Cross-posted from http://geographicdatascience.com/training/2014/07/10/R-GIS-Workshop-Material/.

Reprojecting data from Police.uk from WGS84 to BNG

I have recently taken over a second year undergraduate module, ‘Applied GIS and Modelling’. The first practical element of the course (spread over 8 hours of lab sessions over the first 2 weeks) introduces the students to GIS and using R to show, create and handle spatial data. One of the exercises uses crime data downloaded from the Police.uk website.

While going through the material, I discovered that the crime data available through the Police.uk website had changed format. The data file used last year previously contained coordinates in Eastings and Northings (the British National Grid projection system) now had coordinates specified in Latitude and Longitude (WGS84). The students go on to plot the crime data over some LSOA boundaries (which come projected in BNG) so it would be useful to have the crime data in the same projection. This is in the first practical, so while the students do need to learn about projections at some point, I would prefer not to have to throw them in at the deep end to begin with!
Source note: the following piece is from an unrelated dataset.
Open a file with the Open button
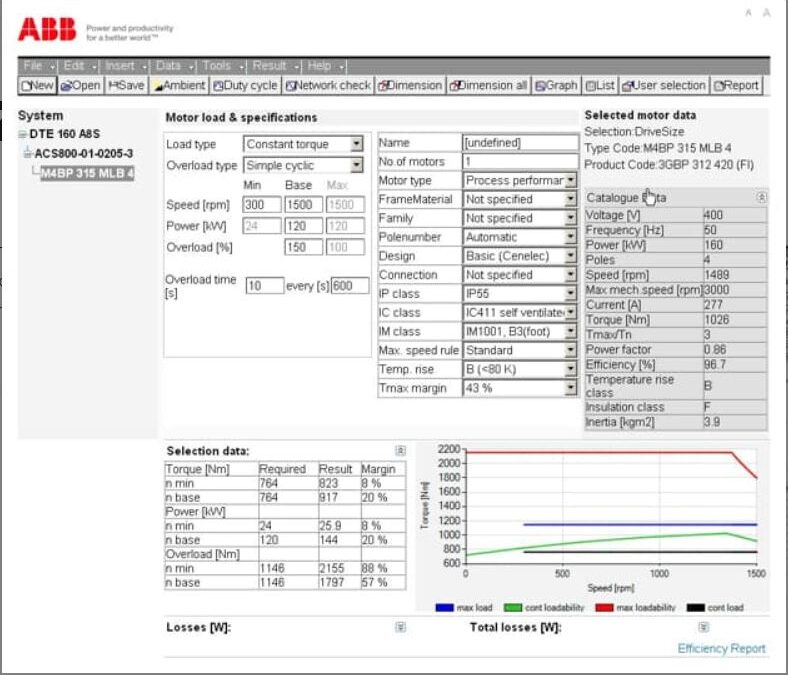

However, the data had changed, so I needed to find a simple way of reprojecting them. Fortunately with a few tweaks to the R code, I managed to incorporate this into the practical in a way that wasn’t too complex. The full practical is available at http://rpubs.com/nickbearman/gettingstartedwithr, and the bit relevant to this post begins about half-way down, at ‘Working with Open Government Data’. The steps to download the crime data from Police.uk are straight forward, and are covered in the practical. The students use data from Merseyside Police, as this is their local police area. This is all done using the MapTools library in R.

    #Load the library
        require(maptools) 
    #Read in the data
        crimes <- read.csv("2013-11-merseyside-street.csv") 

The next step reads the CSV data (with latitude and longitude fields) into a SpatialPointsDataFrame:

    #Show the head of the data
        head(crimes)
    #Create the coordinates
        coords <- cbind(Longitude = as.numeric(as.character(crimes$Longitude)), Latitude = as.numeric(as.character(crimes$Latitude))) 
    #Create SpatialPointsDataFrame, specifing coordinates, data and projection
        crime.pts <- SpatialPointsDataFrame(coords, crimes[, -(5:6)], proj4string = CRS("+init=epsg:4326"))

From the practical:
“This creates a SpatialPointsDataFrame object. This first line prepares the coordinates into a form that the SpatialPointsDataFrame can use. The SpatialPointsDataFrame function on the second line takes three arguments – the first is coordinates, created in the line above. The second argument is the data frame minus columns 5 and 6 – this is what -(5:6) indicates. The third argument is the projection. These columns provide all the non-geographical data from the data frame. The resulting object crime.pts is a spatial points geographical shape object, whose points are each recorded crime in the data set you download.”

Creating a SpatialPointsDataFrame from the CSV is straight forward, but remember to specify the projection – proj4string = CRS("+init=epsg:4326") in our case (WGS84). The [,-(5:6)] means that the data element of the SpatialPointsDataFrame contains everything in crimes (the CSV file read in) apart from columns 5 & 6. This is a new way of doing it for me, but quite effective!

Once the data is stored as a SpatialPointsDataFrame, the actual reprojection is easy – you essentially just say ‘reproject this data frame to this projection’, with +init=epsg:27700 being BNG:

    #Reproject data to BNG (27700)  
        crime.pts <- spTransform(crime.pts, CRS("+init=epsg:27700"))

As with many things in R, if it’s setup correctly, then a reprojection is quite easy to do (just one line in this example!). However, it is setting up the data correctly which takes time. Previously both the shape file of the LSOAs and the crime data were read in without any projection – fine if they are both the same, but to reproject it, both need their projections specifying.

Hopefully this R code will be useful to you – feel free to use it in any of your work.